▶ Task goal
In the records below, please rewrite the lines from the line with "At what coordinates" to the line with "How do I perform: Add", swapping "diamonds" for "circles" and keeping everything else the same. Leave the pictures out of your answer.

▶ Records supplied
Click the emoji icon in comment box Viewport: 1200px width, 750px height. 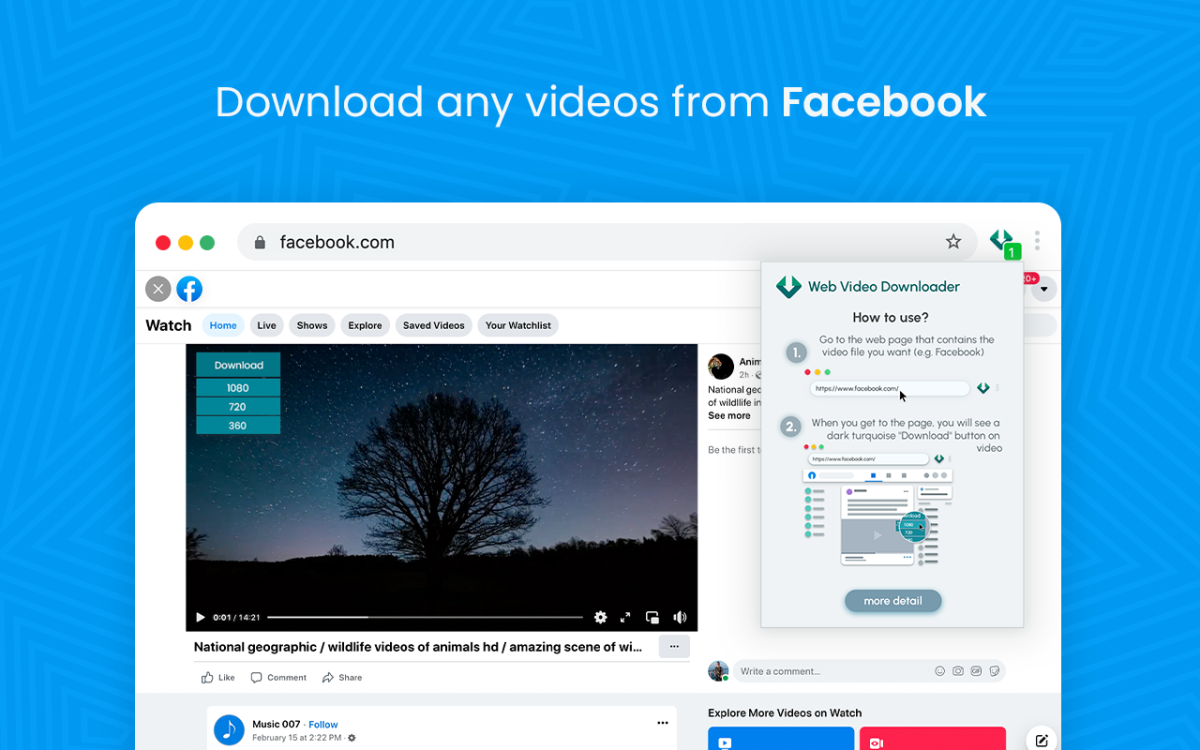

* * *

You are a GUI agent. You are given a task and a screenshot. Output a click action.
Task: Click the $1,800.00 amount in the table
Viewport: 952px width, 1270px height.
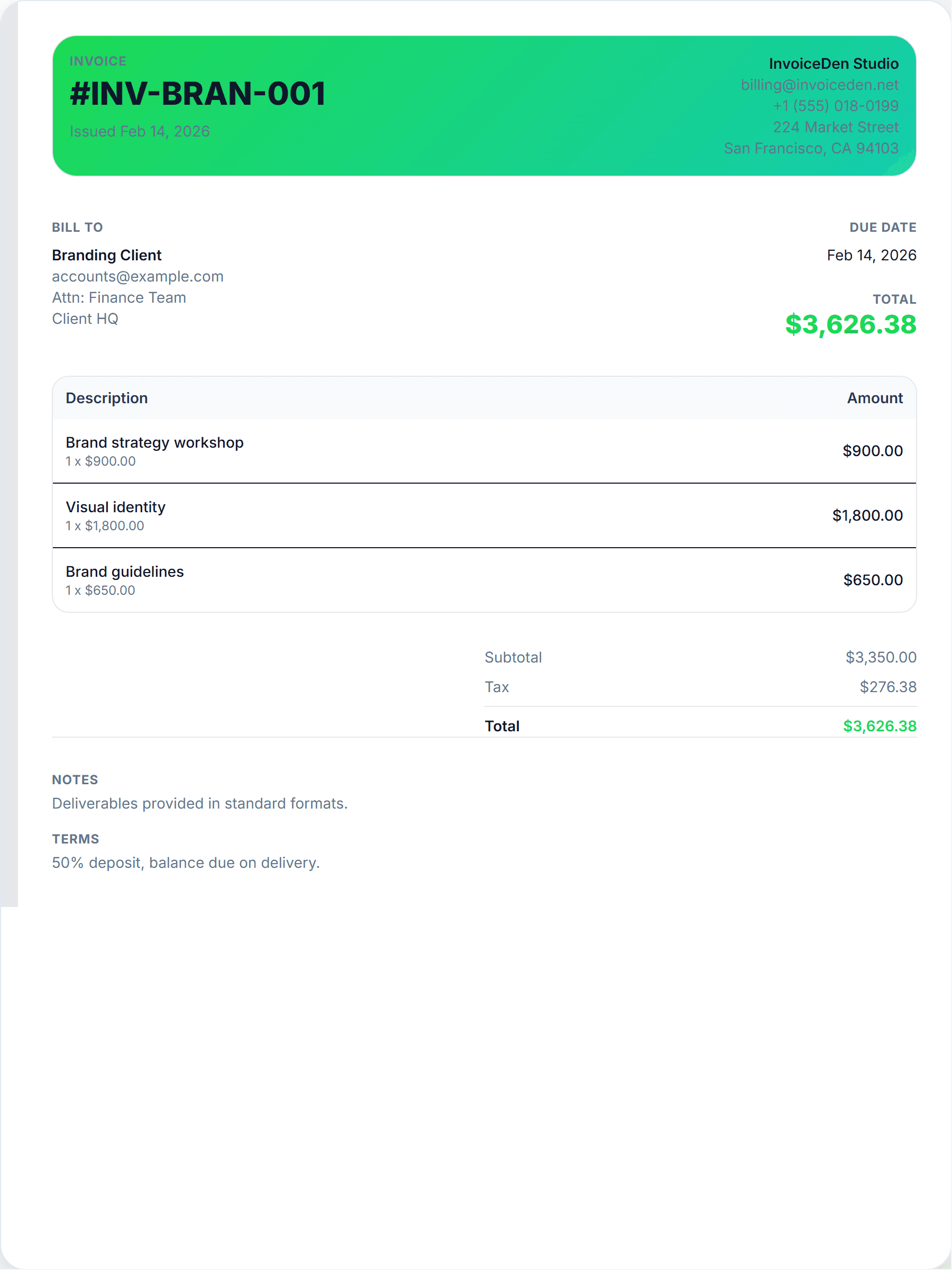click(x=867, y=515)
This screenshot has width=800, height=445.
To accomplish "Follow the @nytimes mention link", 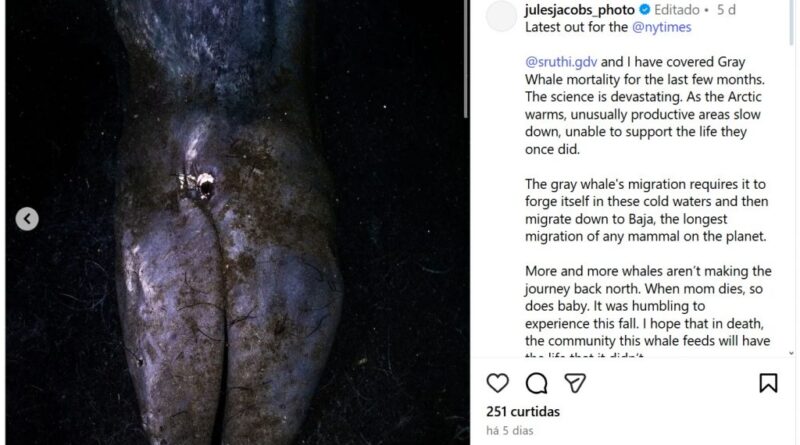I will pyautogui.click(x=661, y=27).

==

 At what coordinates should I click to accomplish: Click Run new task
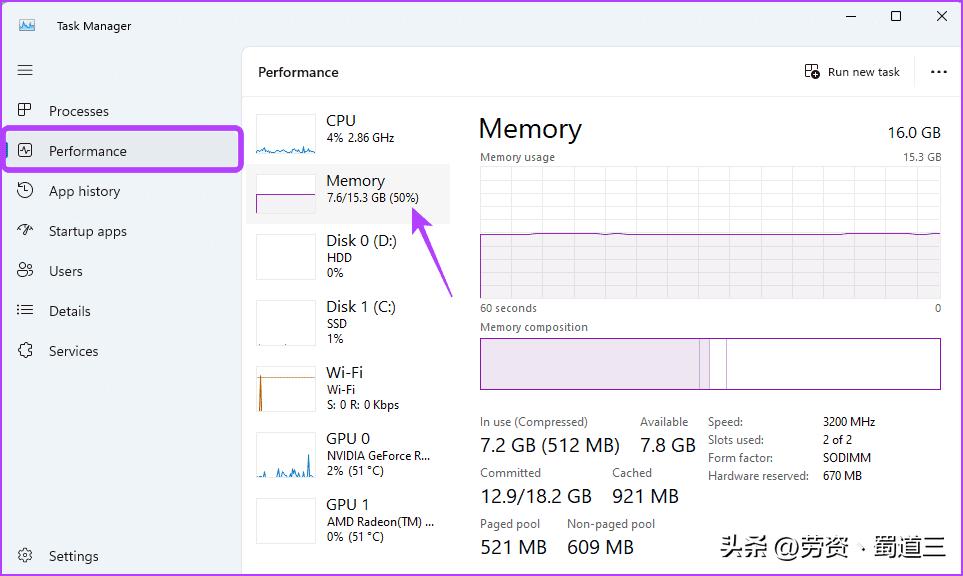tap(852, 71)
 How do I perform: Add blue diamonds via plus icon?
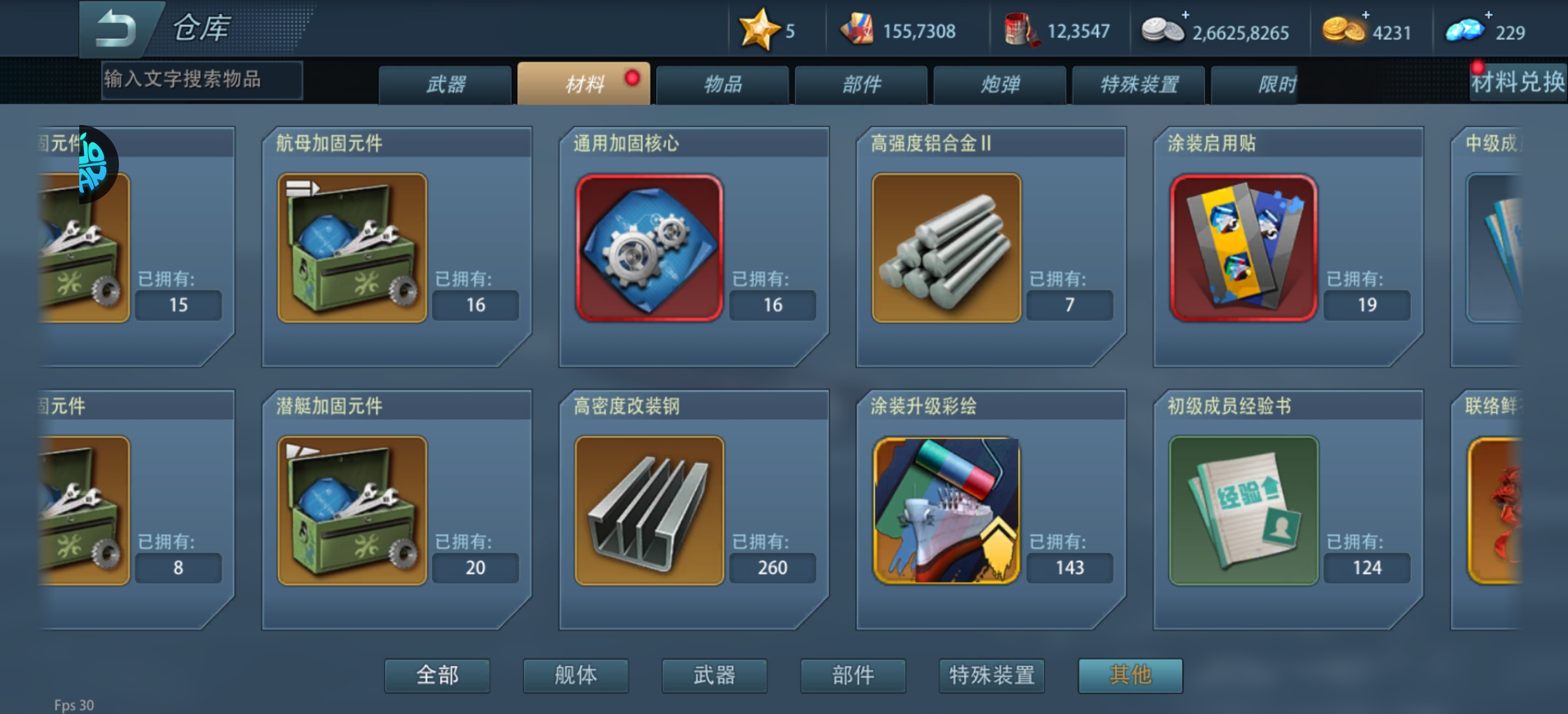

▶ The response
 At what coordinates should I click to accomplish: Click Run new task
tap(852, 71)
 How do I perform: Add blue circles via plus icon?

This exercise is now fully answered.